▶ WHAT IS REQUIRED: Each entry should be returned exactly as written, with no pictures carried over.

(Source records)

....

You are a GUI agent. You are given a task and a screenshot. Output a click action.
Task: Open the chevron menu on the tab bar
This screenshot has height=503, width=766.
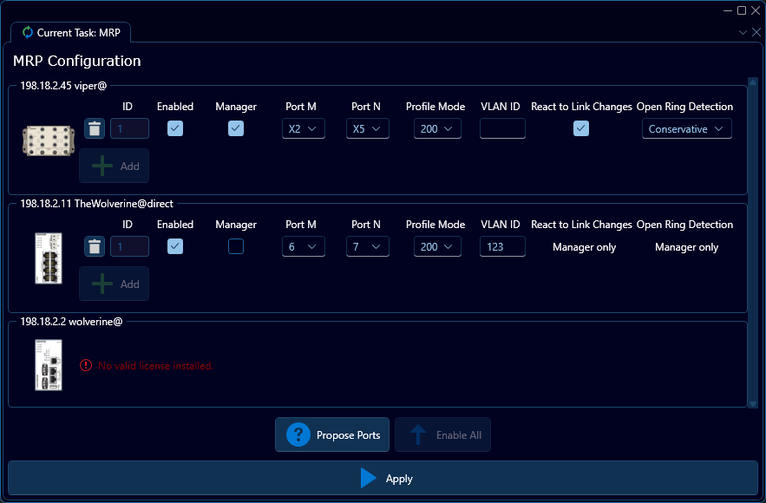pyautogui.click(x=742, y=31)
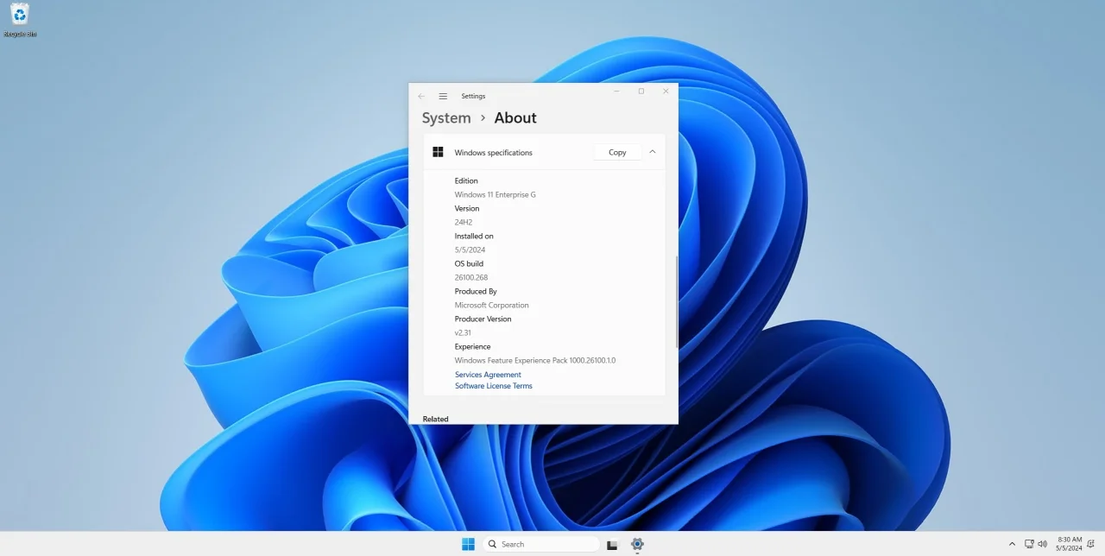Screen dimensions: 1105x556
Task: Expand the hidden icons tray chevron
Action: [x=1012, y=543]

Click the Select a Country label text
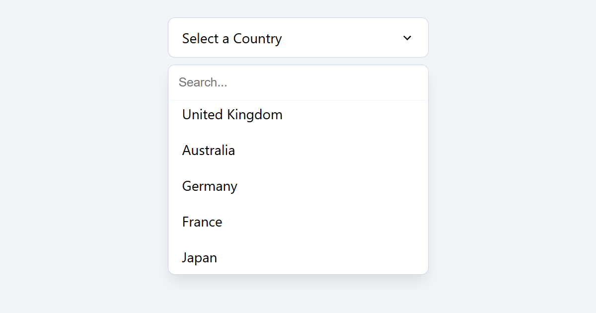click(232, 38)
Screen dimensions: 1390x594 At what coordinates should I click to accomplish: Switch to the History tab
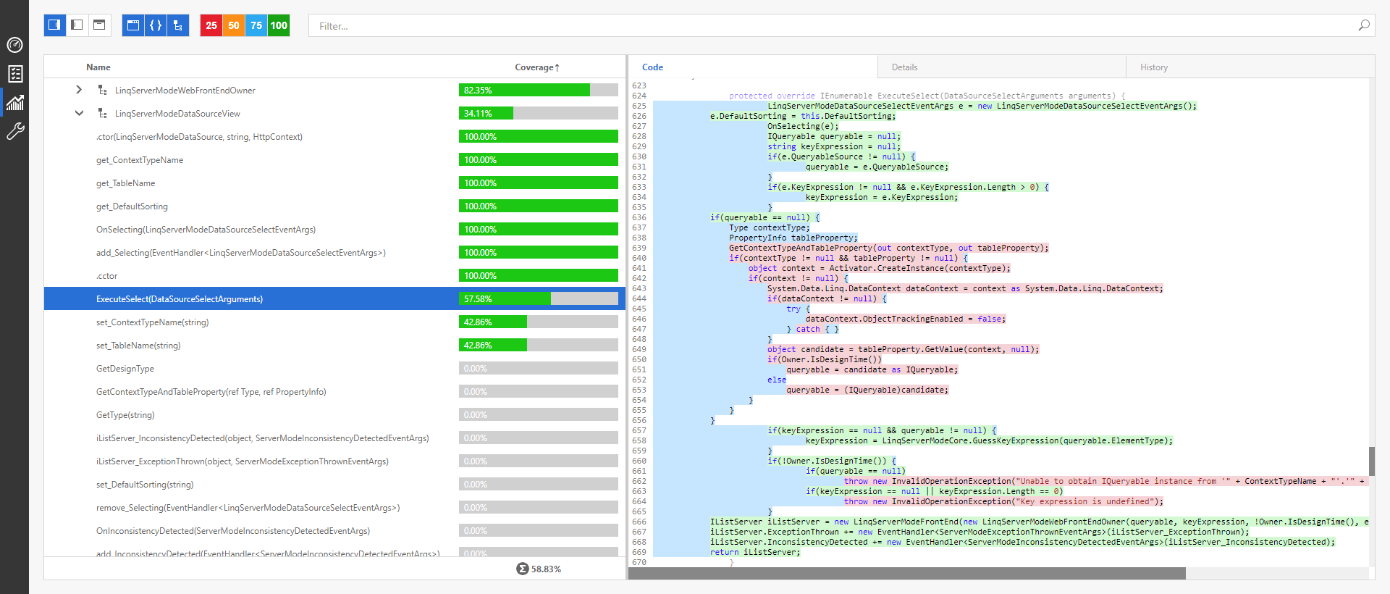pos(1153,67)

....

▶ EXERCISE ANSWER:
You are a GUI agent. You are given a task and a screenshot. Output a click action.
Task: Open the chevron menu on the tab bar
This screenshot has height=503, width=766.
pyautogui.click(x=742, y=31)
Screen dimensions: 1105x556
Task: Expand the hidden icons tray chevron
Action: [x=1012, y=543]

Click the Select a Country label text
click(232, 38)
Screen dimensions: 1390x594 At what coordinates should I click to accomplish: Switch to the History tab
pos(1153,67)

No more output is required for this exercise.